What you are asked to do: The listing below holds a line with "energy transition (61, 163)" and a line with "Home (9, 74)". Reproduce those two lines exactly, plus everything between them.

== Segment start ==

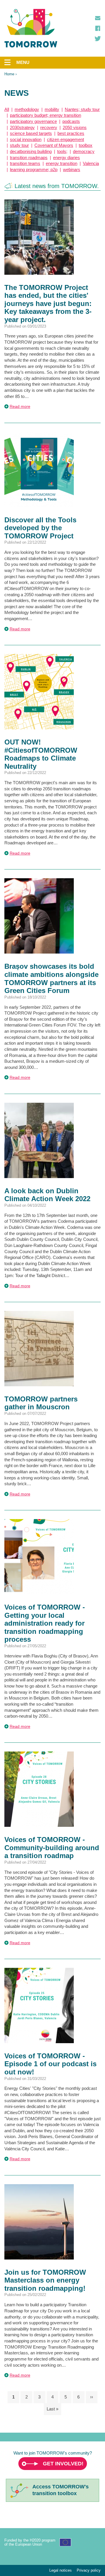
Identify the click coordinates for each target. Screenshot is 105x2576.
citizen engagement (65, 139)
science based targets (31, 133)
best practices (70, 133)
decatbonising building (31, 151)
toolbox (85, 145)
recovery (48, 127)
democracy (83, 151)
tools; (62, 151)
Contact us (98, 18)
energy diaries (66, 157)
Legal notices (60, 2570)
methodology (27, 109)
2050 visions (75, 127)
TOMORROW (30, 28)
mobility (52, 109)
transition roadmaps (29, 157)
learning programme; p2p (33, 169)
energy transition (61, 163)
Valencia (91, 163)
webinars (71, 169)
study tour (19, 145)
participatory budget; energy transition (45, 115)
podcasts (71, 121)
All (6, 109)
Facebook (98, 28)
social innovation (25, 139)
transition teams (25, 163)
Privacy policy (89, 2570)
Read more (20, 406)
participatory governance (33, 121)
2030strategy (22, 127)
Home (9, 74)
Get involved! (63, 2464)
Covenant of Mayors (53, 145)
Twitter (98, 38)
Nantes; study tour (82, 109)
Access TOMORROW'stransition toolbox (60, 2490)
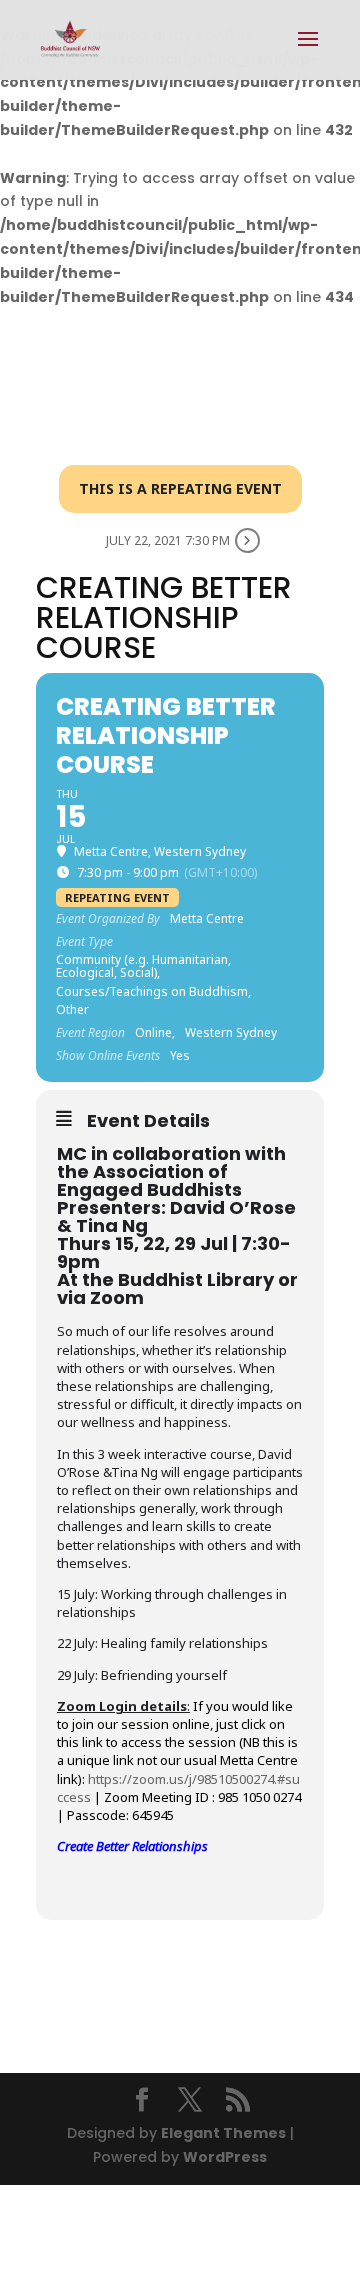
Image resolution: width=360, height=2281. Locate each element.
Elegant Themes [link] (223, 2133)
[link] (70, 39)
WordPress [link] (225, 2157)
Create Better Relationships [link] (132, 1846)
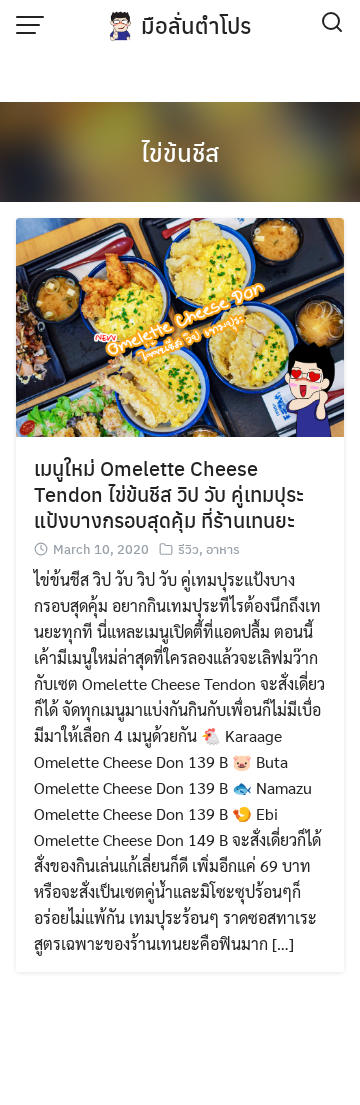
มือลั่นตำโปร (196, 25)
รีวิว (188, 548)
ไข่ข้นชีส (180, 152)
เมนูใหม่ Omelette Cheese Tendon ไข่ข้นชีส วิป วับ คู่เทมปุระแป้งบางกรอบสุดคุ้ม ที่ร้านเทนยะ (169, 493)
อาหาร (223, 548)
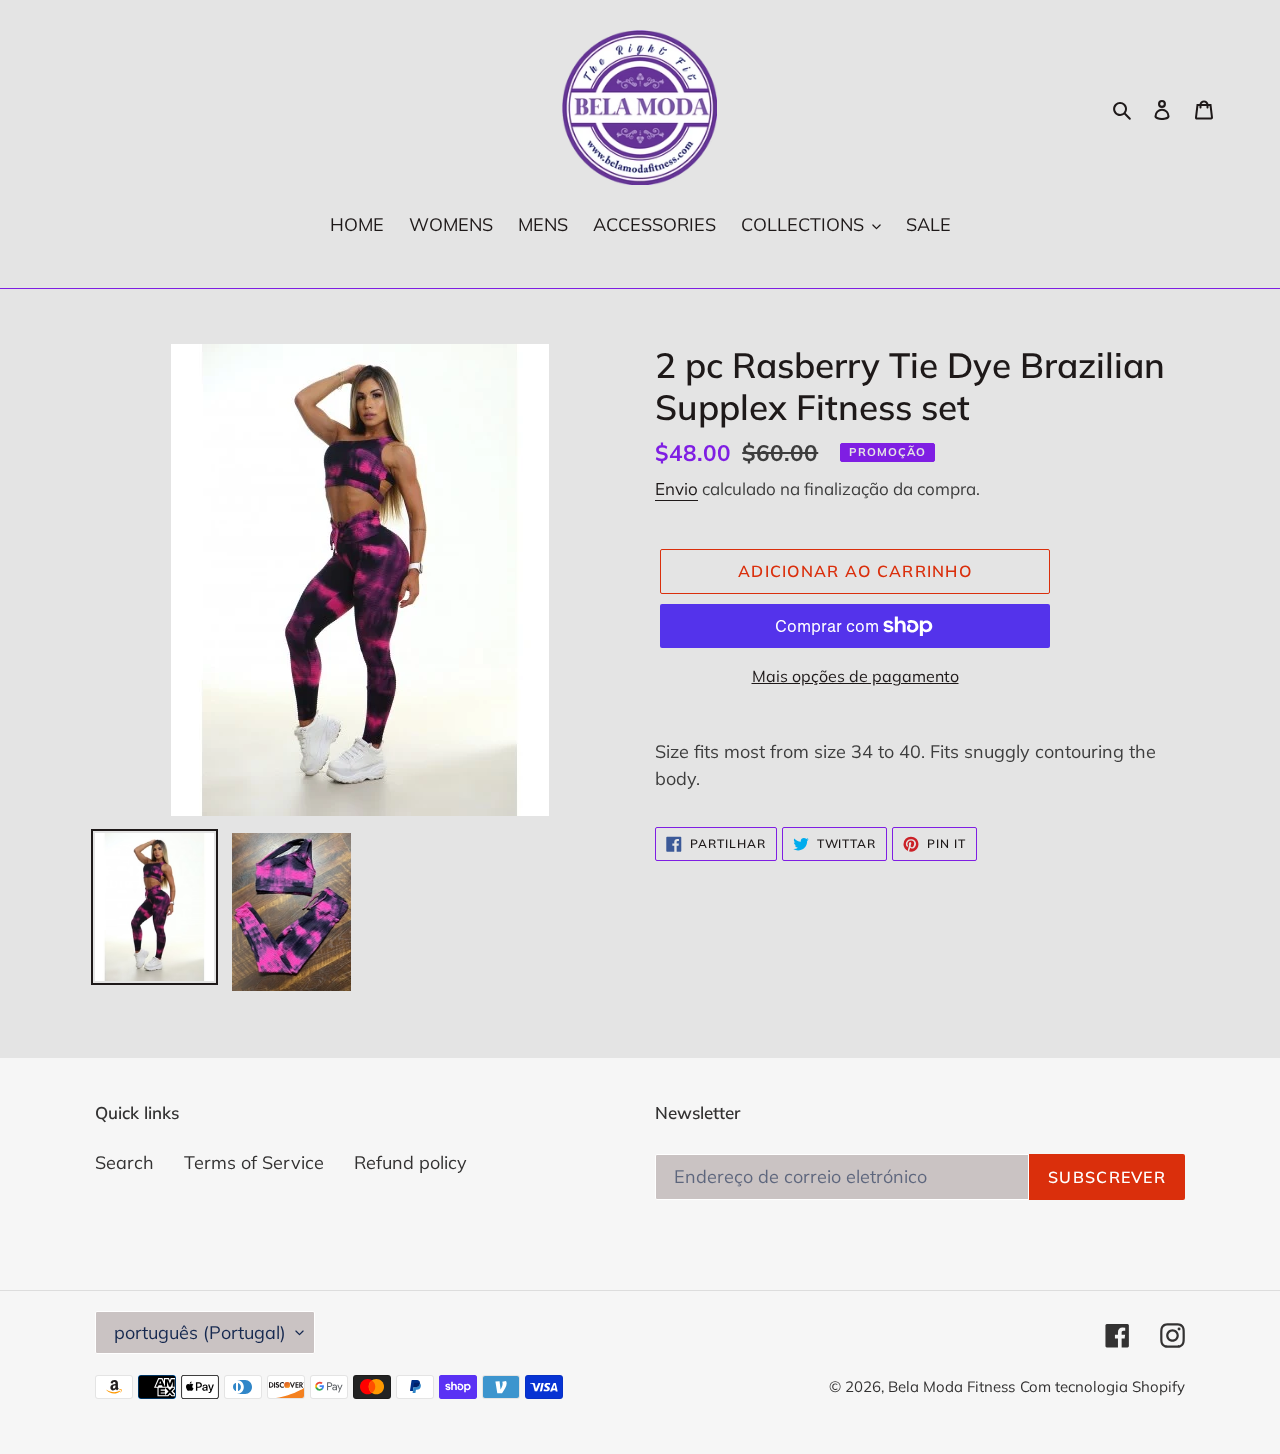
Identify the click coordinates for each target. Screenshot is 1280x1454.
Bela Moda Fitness (951, 1386)
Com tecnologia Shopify (1102, 1386)
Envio (676, 488)
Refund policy (410, 1162)
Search (124, 1162)
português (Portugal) (200, 1332)
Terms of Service (254, 1162)
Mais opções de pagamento (855, 676)
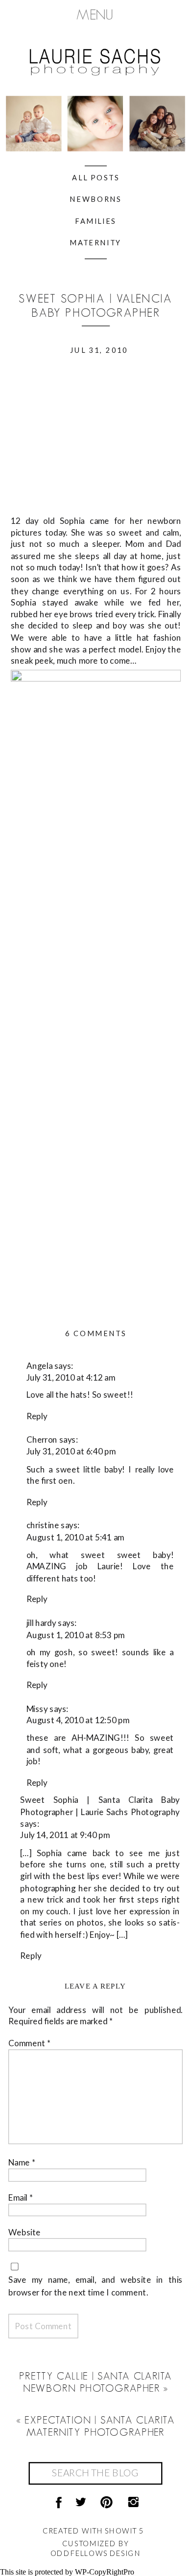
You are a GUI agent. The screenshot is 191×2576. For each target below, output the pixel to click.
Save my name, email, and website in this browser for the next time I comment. (95, 2285)
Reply (37, 1416)
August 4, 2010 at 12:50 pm (78, 1720)
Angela (39, 1366)
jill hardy (41, 1623)
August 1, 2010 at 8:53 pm (75, 1634)
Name (22, 2162)
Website (24, 2232)
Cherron (41, 1439)
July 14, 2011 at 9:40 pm (65, 1835)
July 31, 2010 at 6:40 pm (71, 1451)
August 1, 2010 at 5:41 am (75, 1537)
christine (42, 1525)
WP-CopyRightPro (104, 2572)
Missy (37, 1708)
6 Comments (95, 1333)
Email (20, 2197)
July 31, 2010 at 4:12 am (71, 1377)
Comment (29, 2043)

== Segment end ==

Reply:
energy transition (61, 163)
Valencia (91, 163)
webinars (71, 169)
study tour (19, 145)
participatory budget; energy transition (45, 115)
podcasts (71, 121)
All (6, 109)
Facebook (98, 28)
social innovation (25, 139)
transition teams (25, 163)
Privacy policy (89, 2570)
Read more (20, 406)
participatory governance (33, 121)
2030strategy (22, 127)
Home (9, 74)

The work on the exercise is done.